Return the records, each one exactly as written.

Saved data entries
---
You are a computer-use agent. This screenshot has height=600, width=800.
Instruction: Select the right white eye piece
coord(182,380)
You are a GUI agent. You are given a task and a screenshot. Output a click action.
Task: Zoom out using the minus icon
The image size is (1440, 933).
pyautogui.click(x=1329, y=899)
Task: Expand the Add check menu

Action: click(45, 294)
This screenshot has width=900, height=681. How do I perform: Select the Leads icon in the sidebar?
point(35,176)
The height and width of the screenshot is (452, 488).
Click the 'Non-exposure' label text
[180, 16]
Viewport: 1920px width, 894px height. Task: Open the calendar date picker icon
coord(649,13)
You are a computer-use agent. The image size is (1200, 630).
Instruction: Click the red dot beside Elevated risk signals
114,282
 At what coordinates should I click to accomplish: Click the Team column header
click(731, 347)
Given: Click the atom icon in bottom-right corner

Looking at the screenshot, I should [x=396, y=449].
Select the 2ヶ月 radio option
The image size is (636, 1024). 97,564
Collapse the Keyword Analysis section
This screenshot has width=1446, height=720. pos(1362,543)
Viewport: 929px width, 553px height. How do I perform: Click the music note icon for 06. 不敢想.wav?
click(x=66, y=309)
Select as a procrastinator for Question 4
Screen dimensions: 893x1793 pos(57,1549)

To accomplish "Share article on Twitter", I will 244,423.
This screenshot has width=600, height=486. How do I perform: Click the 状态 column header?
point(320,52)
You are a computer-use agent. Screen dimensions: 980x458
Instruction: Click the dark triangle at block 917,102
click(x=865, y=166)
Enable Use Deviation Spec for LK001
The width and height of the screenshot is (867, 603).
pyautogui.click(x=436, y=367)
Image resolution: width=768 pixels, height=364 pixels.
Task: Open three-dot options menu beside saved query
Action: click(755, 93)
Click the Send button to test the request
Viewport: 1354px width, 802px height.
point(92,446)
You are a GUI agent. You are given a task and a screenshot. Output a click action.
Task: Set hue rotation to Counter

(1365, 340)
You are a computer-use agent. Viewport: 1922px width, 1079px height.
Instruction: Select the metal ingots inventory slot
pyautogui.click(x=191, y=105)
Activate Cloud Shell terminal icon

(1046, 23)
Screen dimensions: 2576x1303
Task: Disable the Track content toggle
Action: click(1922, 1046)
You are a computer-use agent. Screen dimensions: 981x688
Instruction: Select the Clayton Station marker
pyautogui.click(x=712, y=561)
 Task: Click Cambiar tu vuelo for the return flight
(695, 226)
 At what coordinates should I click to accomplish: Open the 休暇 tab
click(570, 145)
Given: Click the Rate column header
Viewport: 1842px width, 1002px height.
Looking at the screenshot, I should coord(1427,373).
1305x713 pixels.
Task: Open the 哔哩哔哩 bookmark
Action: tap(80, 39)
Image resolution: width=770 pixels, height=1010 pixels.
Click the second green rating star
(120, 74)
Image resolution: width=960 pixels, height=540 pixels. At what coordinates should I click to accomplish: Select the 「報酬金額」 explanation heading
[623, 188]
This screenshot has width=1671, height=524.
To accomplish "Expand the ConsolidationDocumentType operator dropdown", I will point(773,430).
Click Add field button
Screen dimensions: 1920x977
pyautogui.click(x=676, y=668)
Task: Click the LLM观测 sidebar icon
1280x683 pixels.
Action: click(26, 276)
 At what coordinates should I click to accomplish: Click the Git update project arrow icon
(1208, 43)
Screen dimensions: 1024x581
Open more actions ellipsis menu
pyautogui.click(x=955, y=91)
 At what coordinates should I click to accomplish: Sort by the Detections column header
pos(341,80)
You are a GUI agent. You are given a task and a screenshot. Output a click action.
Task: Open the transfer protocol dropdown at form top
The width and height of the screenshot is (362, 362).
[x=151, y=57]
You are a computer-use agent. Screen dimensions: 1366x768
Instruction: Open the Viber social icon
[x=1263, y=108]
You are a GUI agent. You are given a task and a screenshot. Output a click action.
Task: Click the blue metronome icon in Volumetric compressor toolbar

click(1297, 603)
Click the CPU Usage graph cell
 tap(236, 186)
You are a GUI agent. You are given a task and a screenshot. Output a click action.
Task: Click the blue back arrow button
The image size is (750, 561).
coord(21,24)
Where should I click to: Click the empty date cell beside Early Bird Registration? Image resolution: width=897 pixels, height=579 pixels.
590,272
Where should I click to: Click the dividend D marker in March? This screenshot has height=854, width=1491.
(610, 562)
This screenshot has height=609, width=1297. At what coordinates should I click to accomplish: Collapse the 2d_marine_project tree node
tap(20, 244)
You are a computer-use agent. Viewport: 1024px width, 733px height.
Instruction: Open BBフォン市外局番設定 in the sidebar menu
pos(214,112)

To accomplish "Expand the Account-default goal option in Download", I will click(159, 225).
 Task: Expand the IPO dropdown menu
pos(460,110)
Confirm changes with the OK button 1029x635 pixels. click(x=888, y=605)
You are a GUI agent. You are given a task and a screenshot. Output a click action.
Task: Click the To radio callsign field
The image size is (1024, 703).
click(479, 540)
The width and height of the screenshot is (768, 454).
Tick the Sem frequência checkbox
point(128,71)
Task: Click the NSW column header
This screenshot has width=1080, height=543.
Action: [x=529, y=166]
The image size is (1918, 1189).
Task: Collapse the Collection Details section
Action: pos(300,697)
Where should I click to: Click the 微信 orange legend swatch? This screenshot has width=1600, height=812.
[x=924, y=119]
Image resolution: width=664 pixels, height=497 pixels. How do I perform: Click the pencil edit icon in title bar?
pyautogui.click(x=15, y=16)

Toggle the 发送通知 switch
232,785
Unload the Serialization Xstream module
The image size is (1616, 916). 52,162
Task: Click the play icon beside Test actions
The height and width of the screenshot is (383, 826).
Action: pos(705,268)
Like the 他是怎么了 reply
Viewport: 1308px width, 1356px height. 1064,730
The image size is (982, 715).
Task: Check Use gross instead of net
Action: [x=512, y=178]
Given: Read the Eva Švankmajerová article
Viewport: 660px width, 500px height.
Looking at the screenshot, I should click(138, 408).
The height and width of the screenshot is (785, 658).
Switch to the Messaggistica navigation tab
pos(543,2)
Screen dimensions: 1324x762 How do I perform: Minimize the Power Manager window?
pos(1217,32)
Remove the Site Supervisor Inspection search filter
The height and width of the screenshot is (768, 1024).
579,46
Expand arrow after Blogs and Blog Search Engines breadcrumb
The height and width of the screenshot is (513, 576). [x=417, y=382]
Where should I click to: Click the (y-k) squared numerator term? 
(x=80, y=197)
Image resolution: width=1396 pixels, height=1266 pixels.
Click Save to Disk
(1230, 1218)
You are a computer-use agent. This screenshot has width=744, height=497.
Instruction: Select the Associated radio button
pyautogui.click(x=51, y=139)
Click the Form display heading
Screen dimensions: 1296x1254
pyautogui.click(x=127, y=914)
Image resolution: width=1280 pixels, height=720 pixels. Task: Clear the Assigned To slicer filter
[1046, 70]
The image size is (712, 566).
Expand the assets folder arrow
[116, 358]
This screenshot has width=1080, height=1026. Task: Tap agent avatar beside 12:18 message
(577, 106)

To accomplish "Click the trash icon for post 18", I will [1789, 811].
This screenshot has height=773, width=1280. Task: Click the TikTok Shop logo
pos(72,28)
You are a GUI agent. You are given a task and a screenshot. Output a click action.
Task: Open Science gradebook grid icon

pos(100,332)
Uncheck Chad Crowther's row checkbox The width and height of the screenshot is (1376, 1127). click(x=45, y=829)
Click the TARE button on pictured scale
---
#### Solution to the problem:
You are a computer-use agent. This screenshot has height=600, width=800.
Instruction: Select the right white eye piece
coord(182,380)
You are a GUI agent. You are given a task and a screenshot. Output a click action.
Task: Zoom out using the minus icon
The image size is (1440, 933).
pyautogui.click(x=1329, y=899)
Task: Expand the Add check menu

Action: click(45, 294)
This screenshot has width=900, height=681. How do I perform: Select the Leads icon in the sidebar?
point(35,176)
The height and width of the screenshot is (452, 488).
Click the 'Non-exposure' label text
[180, 16]
Viewport: 1920px width, 894px height. Task: Open the calendar date picker icon
coord(649,13)
You are a computer-use agent. The image size is (1200, 630).
Instruction: Click the red dot beside Elevated risk signals
114,282
 At what coordinates should I click to accomplish: Click the Team column header
click(731, 347)
Given: Click the atom icon in bottom-right corner

Looking at the screenshot, I should [x=396, y=449].
Select the 2ヶ月 radio option
The image size is (636, 1024). 97,564
Collapse the Keyword Analysis section
This screenshot has width=1446, height=720. pos(1362,543)
Viewport: 929px width, 553px height. How do I perform: Click the music note icon for 06. 不敢想.wav?
click(x=66, y=309)
Select as a procrastinator for Question 4
Screen dimensions: 893x1793 pos(57,1549)

To accomplish "Share article on Twitter", I will 244,423.
This screenshot has width=600, height=486. How do I perform: Click the 状态 column header?
point(320,52)
You are a computer-use agent. Screen dimensions: 980x458
Instruction: Click the dark triangle at block 917,102
click(x=865, y=166)
Enable Use Deviation Spec for LK001
The width and height of the screenshot is (867, 603).
pyautogui.click(x=436, y=367)
Image resolution: width=768 pixels, height=364 pixels.
Task: Open three-dot options menu beside saved query
Action: click(755, 93)
Click the Send button to test the request
Viewport: 1354px width, 802px height.
point(92,446)
You are a GUI agent. You are given a task and a screenshot. Output a click action.
Task: Set hue rotation to Counter

(1365, 340)
You are a computer-use agent. Viewport: 1922px width, 1079px height.
Instruction: Select the metal ingots inventory slot
pyautogui.click(x=191, y=105)
Activate Cloud Shell terminal icon

(1046, 23)
Screen dimensions: 2576x1303
Task: Disable the Track content toggle
Action: click(1922, 1046)
You are a computer-use agent. Screen dimensions: 981x688
Instruction: Select the Clayton Station marker
pyautogui.click(x=712, y=561)
 Task: Click Cambiar tu vuelo for the return flight
(695, 226)
 At what coordinates should I click to accomplish: Open the 休暇 tab
click(570, 145)
Given: Click the Rate column header
Viewport: 1842px width, 1002px height.
Looking at the screenshot, I should coord(1427,373).
1305x713 pixels.
Task: Open the 哔哩哔哩 bookmark
Action: tap(80, 39)
Image resolution: width=770 pixels, height=1010 pixels.
Click the second green rating star
(120, 74)
Image resolution: width=960 pixels, height=540 pixels. At what coordinates should I click to accomplish: Select the 「報酬金額」 explanation heading
[623, 188]
This screenshot has width=1671, height=524.
To accomplish "Expand the ConsolidationDocumentType operator dropdown", I will point(773,430).
Click Add field button
Screen dimensions: 1920x977
pyautogui.click(x=676, y=668)
Task: Click the LLM观测 sidebar icon
1280x683 pixels.
Action: click(26, 276)
 At what coordinates should I click to accomplish: Click the Git update project arrow icon
(1208, 43)
Screen dimensions: 1024x581
Open more actions ellipsis menu
pyautogui.click(x=955, y=91)
 At what coordinates should I click to accomplish: Sort by the Detections column header
pos(341,80)
You are a GUI agent. You are given a task and a screenshot. Output a click action.
Task: Open the transfer protocol dropdown at form top
The width and height of the screenshot is (362, 362).
[x=151, y=57]
You are a computer-use agent. Screen dimensions: 1366x768
Instruction: Open the Viber social icon
[x=1263, y=108]
You are a GUI agent. You are given a task and a screenshot. Output a click action.
Task: Click the blue metronome icon in Volumetric compressor toolbar

click(1297, 603)
Click the CPU Usage graph cell
 tap(236, 186)
You are a GUI agent. You are given a task and a screenshot. Output a click action.
Task: Click the blue back arrow button
The image size is (750, 561).
coord(21,24)
Where should I click to: Click the empty date cell beside Early Bird Registration? Image resolution: width=897 pixels, height=579 pixels.
590,272
Where should I click to: Click the dividend D marker in March? This screenshot has height=854, width=1491.
(610, 562)
This screenshot has height=609, width=1297. At what coordinates should I click to accomplish: Collapse the 2d_marine_project tree node
tap(20, 244)
You are a computer-use agent. Viewport: 1024px width, 733px height.
Instruction: Open BBフォン市外局番設定 in the sidebar menu
pos(214,112)

To accomplish "Expand the Account-default goal option in Download", I will click(159, 225).
 Task: Expand the IPO dropdown menu
pos(460,110)
Confirm changes with the OK button 1029x635 pixels. click(x=888, y=605)
You are a GUI agent. You are given a task and a screenshot. Output a click action.
Task: Click the To radio callsign field
The image size is (1024, 703).
click(479, 540)
The width and height of the screenshot is (768, 454).
Tick the Sem frequência checkbox
point(128,71)
Task: Click the NSW column header
This screenshot has width=1080, height=543.
Action: [x=529, y=166]
The image size is (1918, 1189).
Task: Collapse the Collection Details section
Action: pos(300,697)
Where should I click to: Click the 微信 orange legend swatch? This screenshot has width=1600, height=812.
[x=924, y=119]
Image resolution: width=664 pixels, height=497 pixels. How do I perform: Click the pencil edit icon in title bar?
pyautogui.click(x=15, y=16)

Toggle the 发送通知 switch
232,785
Unload the Serialization Xstream module
The image size is (1616, 916). 52,162
Task: Click the play icon beside Test actions
The height and width of the screenshot is (383, 826).
Action: pos(705,268)
Like the 他是怎么了 reply
Viewport: 1308px width, 1356px height. 1064,730
The image size is (982, 715).
Task: Check Use gross instead of net
Action: [x=512, y=178]
Given: Read the Eva Švankmajerová article
Viewport: 660px width, 500px height.
Looking at the screenshot, I should click(138, 408).
The height and width of the screenshot is (785, 658).
Switch to the Messaggistica navigation tab
pos(543,2)
Screen dimensions: 1324x762 How do I perform: Minimize the Power Manager window?
pos(1217,32)
Remove the Site Supervisor Inspection search filter
The height and width of the screenshot is (768, 1024).
579,46
Expand arrow after Blogs and Blog Search Engines breadcrumb
The height and width of the screenshot is (513, 576). [x=417, y=382]
Where should I click to: Click the (y-k) squared numerator term? 
(x=80, y=197)
Image resolution: width=1396 pixels, height=1266 pixels.
Click Save to Disk
(1230, 1218)
You are a computer-use agent. This screenshot has width=744, height=497.
Instruction: Select the Associated radio button
pyautogui.click(x=51, y=139)
Click the Form display heading
Screen dimensions: 1296x1254
pyautogui.click(x=127, y=914)
Image resolution: width=1280 pixels, height=720 pixels. Task: Clear the Assigned To slicer filter
[1046, 70]
The image size is (712, 566).
Expand the assets folder arrow
[116, 358]
This screenshot has width=1080, height=1026. Task: Tap agent avatar beside 12:18 message
(577, 106)

To accomplish "Click the trash icon for post 18", I will [1789, 811].
This screenshot has height=773, width=1280. Task: Click the TikTok Shop logo
pos(72,28)
You are a GUI agent. You are given a task and a screenshot. Output a click action.
Task: Open Science gradebook grid icon

pos(100,332)
Uncheck Chad Crowther's row checkbox The width and height of the screenshot is (1376, 1127). click(x=45, y=829)
Click the TARE button on pictured scale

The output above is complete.